-- Opening Marker --

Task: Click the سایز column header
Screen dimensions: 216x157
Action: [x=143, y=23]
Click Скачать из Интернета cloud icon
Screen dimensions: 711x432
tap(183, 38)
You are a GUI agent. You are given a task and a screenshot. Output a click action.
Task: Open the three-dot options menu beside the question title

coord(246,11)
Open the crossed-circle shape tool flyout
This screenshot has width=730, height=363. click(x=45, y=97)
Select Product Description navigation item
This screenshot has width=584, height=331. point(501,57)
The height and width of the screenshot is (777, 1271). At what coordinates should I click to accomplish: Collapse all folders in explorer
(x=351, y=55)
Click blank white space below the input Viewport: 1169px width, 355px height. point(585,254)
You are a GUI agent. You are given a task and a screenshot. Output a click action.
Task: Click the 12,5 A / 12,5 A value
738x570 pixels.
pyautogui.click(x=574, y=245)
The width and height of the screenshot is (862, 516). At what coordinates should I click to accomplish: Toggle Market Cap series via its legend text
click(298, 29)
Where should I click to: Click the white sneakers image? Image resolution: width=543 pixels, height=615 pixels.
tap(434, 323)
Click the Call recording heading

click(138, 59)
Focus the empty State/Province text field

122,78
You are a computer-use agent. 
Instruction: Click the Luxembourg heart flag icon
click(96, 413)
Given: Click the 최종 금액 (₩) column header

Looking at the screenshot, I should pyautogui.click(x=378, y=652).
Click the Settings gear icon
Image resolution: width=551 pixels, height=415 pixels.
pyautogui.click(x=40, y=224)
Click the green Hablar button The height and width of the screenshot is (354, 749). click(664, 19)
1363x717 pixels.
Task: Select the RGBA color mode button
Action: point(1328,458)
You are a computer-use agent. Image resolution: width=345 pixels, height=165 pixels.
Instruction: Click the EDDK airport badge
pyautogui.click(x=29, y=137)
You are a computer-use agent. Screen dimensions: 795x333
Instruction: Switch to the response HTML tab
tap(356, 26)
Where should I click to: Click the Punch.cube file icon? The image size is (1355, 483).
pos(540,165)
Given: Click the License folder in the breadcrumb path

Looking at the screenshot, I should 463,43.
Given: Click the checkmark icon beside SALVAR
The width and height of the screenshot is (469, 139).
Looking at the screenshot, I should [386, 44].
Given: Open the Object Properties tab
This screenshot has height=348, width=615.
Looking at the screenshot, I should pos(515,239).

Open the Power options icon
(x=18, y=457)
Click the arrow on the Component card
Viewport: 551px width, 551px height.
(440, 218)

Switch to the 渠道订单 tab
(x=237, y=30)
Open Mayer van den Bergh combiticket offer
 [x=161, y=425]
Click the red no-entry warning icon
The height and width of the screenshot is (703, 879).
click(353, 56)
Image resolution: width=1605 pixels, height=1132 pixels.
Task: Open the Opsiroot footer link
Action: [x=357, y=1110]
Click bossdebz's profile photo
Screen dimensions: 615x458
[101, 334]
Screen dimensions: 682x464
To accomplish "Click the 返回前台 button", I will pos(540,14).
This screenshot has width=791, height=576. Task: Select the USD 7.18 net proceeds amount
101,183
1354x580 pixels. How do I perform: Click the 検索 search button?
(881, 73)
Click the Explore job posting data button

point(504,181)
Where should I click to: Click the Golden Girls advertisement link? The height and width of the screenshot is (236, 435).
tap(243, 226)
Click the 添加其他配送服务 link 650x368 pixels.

-- Closing Marker --

Brief
Begin at the line that has "The width and height of the screenshot is (862, 516)." in the entries above; stop after the line that has "You are a computer-use agent. Screen". Transcribe exactly those lines and no others.

Answer
The width and height of the screenshot is (862, 516). At what coordinates should I click to accomplish: Toggle Market Cap series via its legend text
click(298, 29)
Where should I click to: Click the white sneakers image? Image resolution: width=543 pixels, height=615 pixels.
tap(434, 323)
Click the Call recording heading

click(138, 59)
Focus the empty State/Province text field

122,78
You are a computer-use agent. 
Instruction: Click the Luxembourg heart flag icon
click(96, 413)
Given: Click the 최종 금액 (₩) column header

Looking at the screenshot, I should pyautogui.click(x=378, y=652).
Click the Settings gear icon
Image resolution: width=551 pixels, height=415 pixels.
pyautogui.click(x=40, y=224)
Click the green Hablar button The height and width of the screenshot is (354, 749). click(664, 19)
1363x717 pixels.
Task: Select the RGBA color mode button
Action: point(1328,458)
You are a computer-use agent. Image resolution: width=345 pixels, height=165 pixels.
Instruction: Click the EDDK airport badge
pyautogui.click(x=29, y=137)
You are a computer-use agent. Screen dimensions: 795x333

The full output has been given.